Условие задачи » Согласно отрывку о Церетели, в какую сторону ему пришлось обрушиться с открытой трибуны в этом исключительном случае?

Приведенный отрывок »
▼
Но гораздо интереснее был ответ Церетели. Это был совершенно исключительный случай, когда Церетели с открытой трибуны пришлось обрушиться не налево, а направо. И не может быть ничего более характерного для его фигуры, чем те слова, которые нашел он для такого случая. Нет никакой нужды приводить здесь его полемику; нет нужды повторять и бесчисленные его изречения вроде того, что «в рядах армии не может быть колебаний, когда она поняла, что только во имя кровных интересов всего народа ее призывают стоять под ружьем»; или – что «Временное правительство проявило величайшую государственную мудрость, величайшее понимание момента, когда дало разъяснение своей ноты, устраняющее возможность всяких подозрении – все это знакомые слова советского лидера, ни в малейшей мере не соответствующие действительности, но неизбежно вытекавшие из той идейки, которая владела им».
▲
Фрагменты строк »
▼
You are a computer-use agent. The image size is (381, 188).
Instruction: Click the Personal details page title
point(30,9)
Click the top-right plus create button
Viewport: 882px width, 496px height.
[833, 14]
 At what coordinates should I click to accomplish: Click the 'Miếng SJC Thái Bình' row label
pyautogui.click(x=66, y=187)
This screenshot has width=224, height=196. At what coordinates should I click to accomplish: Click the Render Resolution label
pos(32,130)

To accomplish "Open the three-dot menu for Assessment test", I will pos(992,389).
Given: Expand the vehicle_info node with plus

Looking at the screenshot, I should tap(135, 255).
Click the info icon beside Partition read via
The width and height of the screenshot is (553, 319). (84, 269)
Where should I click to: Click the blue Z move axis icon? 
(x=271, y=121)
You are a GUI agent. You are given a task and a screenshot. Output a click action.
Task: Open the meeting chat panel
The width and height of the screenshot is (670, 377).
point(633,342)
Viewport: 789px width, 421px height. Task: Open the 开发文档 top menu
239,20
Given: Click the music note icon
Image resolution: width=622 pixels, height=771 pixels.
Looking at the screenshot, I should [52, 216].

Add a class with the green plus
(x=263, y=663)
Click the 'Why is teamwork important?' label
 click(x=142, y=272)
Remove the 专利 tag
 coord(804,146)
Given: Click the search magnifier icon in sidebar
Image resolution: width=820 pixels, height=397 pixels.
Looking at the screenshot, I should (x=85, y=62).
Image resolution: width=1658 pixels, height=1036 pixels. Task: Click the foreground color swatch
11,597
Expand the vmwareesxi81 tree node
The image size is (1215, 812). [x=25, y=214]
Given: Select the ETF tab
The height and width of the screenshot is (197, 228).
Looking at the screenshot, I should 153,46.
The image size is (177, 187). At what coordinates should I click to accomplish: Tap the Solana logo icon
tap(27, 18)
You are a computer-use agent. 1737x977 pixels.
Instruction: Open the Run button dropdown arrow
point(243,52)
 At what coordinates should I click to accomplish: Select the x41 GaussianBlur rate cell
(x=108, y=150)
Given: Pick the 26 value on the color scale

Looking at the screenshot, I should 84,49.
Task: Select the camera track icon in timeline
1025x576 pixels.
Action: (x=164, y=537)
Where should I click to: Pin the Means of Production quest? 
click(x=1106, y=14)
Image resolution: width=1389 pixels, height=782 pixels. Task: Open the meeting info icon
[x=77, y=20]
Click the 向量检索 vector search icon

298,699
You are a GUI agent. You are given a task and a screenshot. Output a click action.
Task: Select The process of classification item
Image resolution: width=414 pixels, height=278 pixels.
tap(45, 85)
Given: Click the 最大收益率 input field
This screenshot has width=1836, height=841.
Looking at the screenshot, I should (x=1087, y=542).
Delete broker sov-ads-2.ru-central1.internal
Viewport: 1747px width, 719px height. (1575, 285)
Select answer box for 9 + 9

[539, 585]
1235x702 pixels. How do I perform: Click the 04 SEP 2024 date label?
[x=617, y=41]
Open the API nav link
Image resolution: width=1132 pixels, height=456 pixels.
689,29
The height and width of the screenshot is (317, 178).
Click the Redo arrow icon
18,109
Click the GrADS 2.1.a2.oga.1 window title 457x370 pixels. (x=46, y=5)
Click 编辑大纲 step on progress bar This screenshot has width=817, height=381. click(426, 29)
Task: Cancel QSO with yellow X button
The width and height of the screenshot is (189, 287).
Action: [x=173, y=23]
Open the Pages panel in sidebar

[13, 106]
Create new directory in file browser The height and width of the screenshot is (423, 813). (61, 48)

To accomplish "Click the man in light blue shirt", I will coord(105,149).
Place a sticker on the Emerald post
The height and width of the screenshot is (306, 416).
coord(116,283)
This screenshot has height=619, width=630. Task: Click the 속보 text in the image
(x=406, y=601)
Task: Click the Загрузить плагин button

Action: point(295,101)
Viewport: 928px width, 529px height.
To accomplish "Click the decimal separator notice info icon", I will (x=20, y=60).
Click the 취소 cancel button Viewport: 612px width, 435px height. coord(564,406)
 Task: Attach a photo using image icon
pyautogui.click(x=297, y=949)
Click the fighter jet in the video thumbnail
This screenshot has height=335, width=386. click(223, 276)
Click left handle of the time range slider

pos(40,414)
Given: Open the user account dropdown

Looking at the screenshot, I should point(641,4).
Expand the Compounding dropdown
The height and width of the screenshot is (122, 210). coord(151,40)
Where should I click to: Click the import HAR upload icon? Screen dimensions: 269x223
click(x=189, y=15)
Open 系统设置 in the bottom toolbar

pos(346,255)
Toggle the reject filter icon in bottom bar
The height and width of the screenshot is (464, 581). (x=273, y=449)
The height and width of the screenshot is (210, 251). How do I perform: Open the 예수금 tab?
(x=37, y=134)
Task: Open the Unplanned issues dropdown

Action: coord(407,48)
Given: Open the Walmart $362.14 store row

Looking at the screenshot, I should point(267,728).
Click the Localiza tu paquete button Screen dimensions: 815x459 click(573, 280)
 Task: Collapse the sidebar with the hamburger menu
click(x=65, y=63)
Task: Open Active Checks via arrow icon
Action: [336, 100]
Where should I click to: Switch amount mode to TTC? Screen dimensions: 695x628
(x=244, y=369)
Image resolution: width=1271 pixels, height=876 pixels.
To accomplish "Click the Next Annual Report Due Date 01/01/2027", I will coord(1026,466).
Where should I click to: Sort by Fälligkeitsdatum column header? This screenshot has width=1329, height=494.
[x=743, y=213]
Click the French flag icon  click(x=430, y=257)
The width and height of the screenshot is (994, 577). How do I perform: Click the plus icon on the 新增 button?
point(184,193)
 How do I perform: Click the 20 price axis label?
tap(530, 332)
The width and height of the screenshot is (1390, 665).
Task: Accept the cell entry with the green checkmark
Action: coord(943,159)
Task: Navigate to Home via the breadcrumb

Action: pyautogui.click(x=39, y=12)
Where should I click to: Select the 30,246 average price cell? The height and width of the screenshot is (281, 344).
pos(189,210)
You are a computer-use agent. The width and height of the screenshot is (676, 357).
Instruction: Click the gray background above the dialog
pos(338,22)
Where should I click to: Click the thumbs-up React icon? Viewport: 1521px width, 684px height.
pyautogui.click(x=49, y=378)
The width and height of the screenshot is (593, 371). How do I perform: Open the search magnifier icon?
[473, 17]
▲
Ответ к задаче » Направо, а не налево.